● PASSAGE:
_ _ _ _

We have already seen that the statistical evaluation is pretty flexible. However, we haven’t yet seen whether it is flexible enough. To illustrate that think about what was done in the above Monte Carlo analyses.

A dataset was shuffled repeatedly, and for each iteration a full cross-validation of classification error was performed. However, the shuffling was done on the full dataset, hence target were permuted in both training and testing dataset portions in each CV-fold. This basically means that for each Monte Carlo iteration the classifier was tested on a new data/signal. However, we may be more interested in what the classifier has to say on the actual data, but when it was trained on randomly permuted data.

As you can guess this is possible too and goes like this. The most important difference is that we are going to use now a dedicate measure to estimate the Null distribution. That measure is very similar to the cross-validation we have used before, but differs in an important bit. Let’s look at the pieces.

# how often do we want to shuffle the data
repeater = Repeater(count=200)
# permute the training part of a dataset exactly ONCE
permutator = AttributePermutator('targets', limit={'partitions': 1}, count=1)

_ _ _ _

● DATA UNDER STUDY:
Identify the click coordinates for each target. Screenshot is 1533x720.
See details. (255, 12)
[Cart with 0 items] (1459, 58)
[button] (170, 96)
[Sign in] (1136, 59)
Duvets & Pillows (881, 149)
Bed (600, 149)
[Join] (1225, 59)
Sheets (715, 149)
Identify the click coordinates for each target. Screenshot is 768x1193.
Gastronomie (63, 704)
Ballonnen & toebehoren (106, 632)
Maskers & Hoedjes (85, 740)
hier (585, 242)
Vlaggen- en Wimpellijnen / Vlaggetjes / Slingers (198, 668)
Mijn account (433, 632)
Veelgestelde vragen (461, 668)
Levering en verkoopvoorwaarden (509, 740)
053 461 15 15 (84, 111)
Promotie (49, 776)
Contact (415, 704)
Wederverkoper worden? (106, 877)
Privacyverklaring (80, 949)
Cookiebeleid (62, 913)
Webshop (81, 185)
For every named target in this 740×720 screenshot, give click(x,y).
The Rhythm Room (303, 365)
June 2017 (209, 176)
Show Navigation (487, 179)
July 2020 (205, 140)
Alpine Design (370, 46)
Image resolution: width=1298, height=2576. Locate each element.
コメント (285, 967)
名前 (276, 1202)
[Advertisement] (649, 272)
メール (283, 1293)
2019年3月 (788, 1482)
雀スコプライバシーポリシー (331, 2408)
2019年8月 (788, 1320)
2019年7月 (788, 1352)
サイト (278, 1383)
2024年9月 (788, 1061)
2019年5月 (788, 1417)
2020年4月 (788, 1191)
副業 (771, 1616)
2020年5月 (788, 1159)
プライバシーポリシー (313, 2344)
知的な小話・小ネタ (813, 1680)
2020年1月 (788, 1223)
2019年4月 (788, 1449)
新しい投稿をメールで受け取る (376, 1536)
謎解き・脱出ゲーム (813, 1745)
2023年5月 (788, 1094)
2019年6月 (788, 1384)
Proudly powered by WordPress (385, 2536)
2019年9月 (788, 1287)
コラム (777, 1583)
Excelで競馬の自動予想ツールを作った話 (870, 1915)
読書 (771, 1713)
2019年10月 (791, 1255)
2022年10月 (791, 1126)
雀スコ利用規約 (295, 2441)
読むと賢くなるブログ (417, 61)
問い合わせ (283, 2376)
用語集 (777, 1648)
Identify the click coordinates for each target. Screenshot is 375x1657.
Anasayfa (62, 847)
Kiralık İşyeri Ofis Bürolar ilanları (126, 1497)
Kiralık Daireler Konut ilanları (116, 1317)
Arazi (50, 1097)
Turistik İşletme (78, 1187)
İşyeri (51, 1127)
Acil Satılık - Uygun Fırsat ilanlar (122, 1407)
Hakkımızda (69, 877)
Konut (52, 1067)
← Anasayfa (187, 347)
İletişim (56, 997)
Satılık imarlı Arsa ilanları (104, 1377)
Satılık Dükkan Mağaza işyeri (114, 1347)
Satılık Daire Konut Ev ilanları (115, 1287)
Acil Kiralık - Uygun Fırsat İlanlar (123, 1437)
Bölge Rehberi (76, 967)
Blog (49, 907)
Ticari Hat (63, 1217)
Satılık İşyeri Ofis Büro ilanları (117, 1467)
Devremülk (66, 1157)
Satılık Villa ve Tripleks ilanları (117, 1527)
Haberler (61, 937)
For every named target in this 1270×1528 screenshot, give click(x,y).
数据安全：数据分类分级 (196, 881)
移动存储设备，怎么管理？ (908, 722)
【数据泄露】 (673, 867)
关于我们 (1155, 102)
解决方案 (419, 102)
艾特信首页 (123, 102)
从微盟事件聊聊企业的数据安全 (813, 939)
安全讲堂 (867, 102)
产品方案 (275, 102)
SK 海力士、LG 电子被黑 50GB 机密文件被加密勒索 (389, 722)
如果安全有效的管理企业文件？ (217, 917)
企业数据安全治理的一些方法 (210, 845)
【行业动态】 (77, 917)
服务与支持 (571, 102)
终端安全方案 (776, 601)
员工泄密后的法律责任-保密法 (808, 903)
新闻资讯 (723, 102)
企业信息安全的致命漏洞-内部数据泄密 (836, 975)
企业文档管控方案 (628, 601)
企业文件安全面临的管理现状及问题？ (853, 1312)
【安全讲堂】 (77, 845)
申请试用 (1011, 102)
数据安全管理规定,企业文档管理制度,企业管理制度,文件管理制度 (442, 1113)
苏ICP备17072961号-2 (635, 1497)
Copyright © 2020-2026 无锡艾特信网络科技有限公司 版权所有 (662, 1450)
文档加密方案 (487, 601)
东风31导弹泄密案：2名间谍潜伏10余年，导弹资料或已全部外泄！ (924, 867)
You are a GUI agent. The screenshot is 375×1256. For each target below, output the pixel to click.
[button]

_ _ _ _

● WORK TO COMPLETE:
A) Answer these questions using the passage:
(i) In the earlier Monte Carlo analyses, what was performed for each iteration after shuffling?
(ii) What count is passed to Repeater?
(iii) Which attribute does the AttributePermutator permute?
B) Does each statement agree with the passage? Answer yes or no and quote the words that decide it.
(i) In the earlier analyses, only the training portion of the dataset was shuffled.
(ii) The measure used to estimate the Null distribution is very similar to the cross-validation used before.
(iii) The training part of a dataset is permuted several times in each iteration.
C) Copy the part of the passage between "As you can guess" and "repeater = Repeater(count=200)", inclusive.
The material comes from a separate source unrelated to the passage.

● ANSWERS PER TASK:
A)
(i) A full cross-validation of classification error.
(ii) 200.
(iii) 'targets'.

B)
(i) No: "the shuffling was done on the full dataset"
(ii) Yes: "That measure is very similar to the cross-validation we have used before"
(iii) No: "permute the training part of a dataset exactly ONCE"

C)
As you can guess this is possible too and goes like this. The most important difference is that we are going to use now a dedicate measure to estimate the Null distribution. That measure is very similar to the cross-validation we have used before, but differs in an important bit. Let’s look at the pieces.

# how often do we want to shuffle the data
repeater = Repeater(count=200)